頼む、散の探索には引き続き協力する。だからハヤテも守ってはくれぬか?』
 取引はDIOの件だけだと冷たく告げようとして、村雨の言葉が詰まる。
 村雨にハヤテの言葉がなぜかこびりつく。

 ―― だから、記憶をくれた散さんが大切だったんですか。

 おそらく、ハヤテにそう言ってもらわねば、散に拘る理由も村雨は理解できなかっただろう。
 彼のおかげで自分の新しい面を知れた。その事実が、村雨にハヤテを見捨てることを躊躇わせる。
(いったい俺は何を考えている?)
 村雨が思い出すのは、泣きはらす女の幻影。
 泣いている姿しか見たことが無い。しかし、ハヤテを助ければ、あの女は笑ってくれるだろうか?
 村雨には確かめる術など無い。
 ソファーに身体を預けようとした瞬間、村雨の身体に怖気が走る。
 このプレッシャーは玄関、ハヤテが向かった方向だ。零も何かを感じ取っているらしく、無言で通じた二人は廊下へと躍り出る。
 玄関へと目を向けると、ハヤテと少女が佇んでいる。
『ハヤテ! 離れるのだ! そやつは人間ではない!!』
 零の叫びとともに、村雨は地面を強く蹴った。


 ハヤテは玄関に辿り着くと、まずは外の様子を窺う。
 ドアの隙間から見えるのは、コートを羽織る、黒い長髪の幼い少女が居た。
 外見からはとても殺し合いに乗っているようには見えない。
 顔は多少、険がキツイというか、気の強そうではあったが。
 安心してドアを開けると、少女はにっこりと笑う。
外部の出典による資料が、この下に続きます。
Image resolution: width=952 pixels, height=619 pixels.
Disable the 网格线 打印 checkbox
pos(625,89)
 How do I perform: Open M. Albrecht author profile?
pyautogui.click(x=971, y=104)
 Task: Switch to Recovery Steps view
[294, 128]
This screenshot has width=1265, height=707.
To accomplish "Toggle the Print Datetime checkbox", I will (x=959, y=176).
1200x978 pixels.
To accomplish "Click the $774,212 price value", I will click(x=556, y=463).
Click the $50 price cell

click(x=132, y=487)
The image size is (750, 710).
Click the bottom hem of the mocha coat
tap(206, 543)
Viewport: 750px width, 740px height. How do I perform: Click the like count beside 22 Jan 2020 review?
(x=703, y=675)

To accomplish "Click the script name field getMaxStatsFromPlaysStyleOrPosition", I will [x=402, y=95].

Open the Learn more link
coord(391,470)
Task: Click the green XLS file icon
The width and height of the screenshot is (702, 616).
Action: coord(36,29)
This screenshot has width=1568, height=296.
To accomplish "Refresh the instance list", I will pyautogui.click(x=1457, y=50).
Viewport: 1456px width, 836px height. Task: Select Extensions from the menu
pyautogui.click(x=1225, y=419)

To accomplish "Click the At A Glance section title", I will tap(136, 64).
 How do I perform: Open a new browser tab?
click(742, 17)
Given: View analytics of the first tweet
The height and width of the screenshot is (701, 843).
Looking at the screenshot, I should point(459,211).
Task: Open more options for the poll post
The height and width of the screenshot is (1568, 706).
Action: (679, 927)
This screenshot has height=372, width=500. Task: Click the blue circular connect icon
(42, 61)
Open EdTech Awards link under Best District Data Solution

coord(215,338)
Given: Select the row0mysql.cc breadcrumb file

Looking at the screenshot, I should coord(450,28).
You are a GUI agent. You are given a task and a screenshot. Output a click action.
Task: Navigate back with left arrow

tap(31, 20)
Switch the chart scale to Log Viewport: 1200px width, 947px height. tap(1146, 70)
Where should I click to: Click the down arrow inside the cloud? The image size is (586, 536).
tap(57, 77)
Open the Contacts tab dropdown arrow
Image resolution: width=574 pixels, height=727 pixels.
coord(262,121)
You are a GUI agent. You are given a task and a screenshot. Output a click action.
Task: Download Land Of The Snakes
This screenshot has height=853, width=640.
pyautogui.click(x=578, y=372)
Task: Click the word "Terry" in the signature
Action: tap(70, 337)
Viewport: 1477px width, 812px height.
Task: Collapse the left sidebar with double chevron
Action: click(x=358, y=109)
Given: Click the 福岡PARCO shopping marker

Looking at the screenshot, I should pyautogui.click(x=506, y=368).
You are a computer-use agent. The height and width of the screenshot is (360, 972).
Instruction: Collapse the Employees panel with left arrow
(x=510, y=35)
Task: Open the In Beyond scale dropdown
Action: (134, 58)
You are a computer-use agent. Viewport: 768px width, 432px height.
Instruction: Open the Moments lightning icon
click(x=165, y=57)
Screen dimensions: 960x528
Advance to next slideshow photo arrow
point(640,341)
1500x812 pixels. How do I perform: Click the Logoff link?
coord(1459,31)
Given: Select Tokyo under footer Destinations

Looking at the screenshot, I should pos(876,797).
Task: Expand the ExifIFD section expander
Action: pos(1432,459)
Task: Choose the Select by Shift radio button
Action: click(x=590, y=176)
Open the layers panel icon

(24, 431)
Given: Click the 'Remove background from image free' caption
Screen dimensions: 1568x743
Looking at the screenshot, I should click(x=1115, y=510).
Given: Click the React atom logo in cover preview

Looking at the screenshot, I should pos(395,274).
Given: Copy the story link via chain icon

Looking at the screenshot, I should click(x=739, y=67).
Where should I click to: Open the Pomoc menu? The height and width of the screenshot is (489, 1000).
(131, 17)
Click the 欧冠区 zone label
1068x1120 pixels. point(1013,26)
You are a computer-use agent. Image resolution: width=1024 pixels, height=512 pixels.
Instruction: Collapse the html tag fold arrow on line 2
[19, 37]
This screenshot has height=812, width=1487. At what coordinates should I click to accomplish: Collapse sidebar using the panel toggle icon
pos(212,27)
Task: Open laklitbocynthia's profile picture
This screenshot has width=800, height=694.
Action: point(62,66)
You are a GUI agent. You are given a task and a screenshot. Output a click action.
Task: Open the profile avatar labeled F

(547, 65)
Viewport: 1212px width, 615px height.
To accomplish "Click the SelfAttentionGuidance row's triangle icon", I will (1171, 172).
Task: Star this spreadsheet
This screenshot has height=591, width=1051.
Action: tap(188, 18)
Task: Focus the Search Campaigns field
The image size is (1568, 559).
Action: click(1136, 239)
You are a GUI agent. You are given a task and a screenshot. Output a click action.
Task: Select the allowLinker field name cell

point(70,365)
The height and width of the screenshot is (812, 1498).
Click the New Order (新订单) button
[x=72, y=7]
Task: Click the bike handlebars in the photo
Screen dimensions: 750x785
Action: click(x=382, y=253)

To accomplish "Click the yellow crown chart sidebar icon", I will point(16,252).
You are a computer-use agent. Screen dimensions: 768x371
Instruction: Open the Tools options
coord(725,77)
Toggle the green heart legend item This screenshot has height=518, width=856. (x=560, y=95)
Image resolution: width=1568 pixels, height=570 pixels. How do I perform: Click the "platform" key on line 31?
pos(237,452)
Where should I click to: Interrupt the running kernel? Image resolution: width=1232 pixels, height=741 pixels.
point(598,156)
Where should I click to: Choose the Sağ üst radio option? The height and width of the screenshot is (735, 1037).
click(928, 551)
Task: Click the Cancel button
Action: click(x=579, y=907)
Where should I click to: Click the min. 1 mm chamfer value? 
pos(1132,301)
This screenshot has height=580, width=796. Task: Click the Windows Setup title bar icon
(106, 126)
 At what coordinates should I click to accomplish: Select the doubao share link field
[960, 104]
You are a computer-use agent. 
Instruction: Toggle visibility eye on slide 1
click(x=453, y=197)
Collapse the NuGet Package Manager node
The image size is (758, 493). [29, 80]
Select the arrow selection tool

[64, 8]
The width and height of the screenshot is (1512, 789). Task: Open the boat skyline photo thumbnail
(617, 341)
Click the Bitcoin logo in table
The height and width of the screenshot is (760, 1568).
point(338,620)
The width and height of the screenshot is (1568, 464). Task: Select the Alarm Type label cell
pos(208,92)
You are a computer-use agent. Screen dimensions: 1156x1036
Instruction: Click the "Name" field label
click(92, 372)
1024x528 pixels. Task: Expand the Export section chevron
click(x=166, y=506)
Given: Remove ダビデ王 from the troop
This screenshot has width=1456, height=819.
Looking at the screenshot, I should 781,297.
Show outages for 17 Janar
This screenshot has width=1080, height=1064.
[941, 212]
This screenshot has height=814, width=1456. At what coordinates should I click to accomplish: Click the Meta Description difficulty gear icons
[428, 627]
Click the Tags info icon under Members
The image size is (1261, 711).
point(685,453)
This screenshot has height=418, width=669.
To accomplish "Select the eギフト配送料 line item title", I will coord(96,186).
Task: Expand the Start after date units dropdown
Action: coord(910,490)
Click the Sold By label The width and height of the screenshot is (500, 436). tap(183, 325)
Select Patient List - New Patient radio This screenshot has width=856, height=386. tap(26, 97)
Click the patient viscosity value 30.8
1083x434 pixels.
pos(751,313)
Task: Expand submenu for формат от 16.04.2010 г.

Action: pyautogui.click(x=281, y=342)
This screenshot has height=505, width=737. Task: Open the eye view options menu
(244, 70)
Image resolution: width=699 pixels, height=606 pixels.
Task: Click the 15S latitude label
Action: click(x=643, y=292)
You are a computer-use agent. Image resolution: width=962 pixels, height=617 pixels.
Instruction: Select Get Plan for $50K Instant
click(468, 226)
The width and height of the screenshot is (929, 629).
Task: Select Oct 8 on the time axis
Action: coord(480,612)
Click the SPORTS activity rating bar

その背後には、エンジンを吹かしたままの自動車があった。
 彼女が乗ってきたのだろうか? いや、まさかと思い、話しかける。
「お嬢さん、どうしましたか? 一人で居ると危ないですよ」
 ハヤテが話しかけても、眼前の少女は笑みを深めるだけだ。
 連れの人間が居ないか、ハヤテが視線を移動させた瞬間、背筋に悪寒が走る。
 どこにいるのか悪寒の元を探すが、人の気配は目の前の少女以外感じない。
(何……だ? これは……?)
 ガチガチと歯がかみ合う音が大きく聞こえる。
 蛇に睨まれた蛙のように身動きの取れないハヤテへと、背後から声がかかる。
『ハヤテ! 離れるのだ! そやつは人間ではない!!』
 零の声とともに、ハヤテの身体が後ろへと引っ張られた。
 同時に、少女の腕が玄関の床を砕く。
 周囲の壁と床にひびが入り、民家が音をたてて崩れ始めた。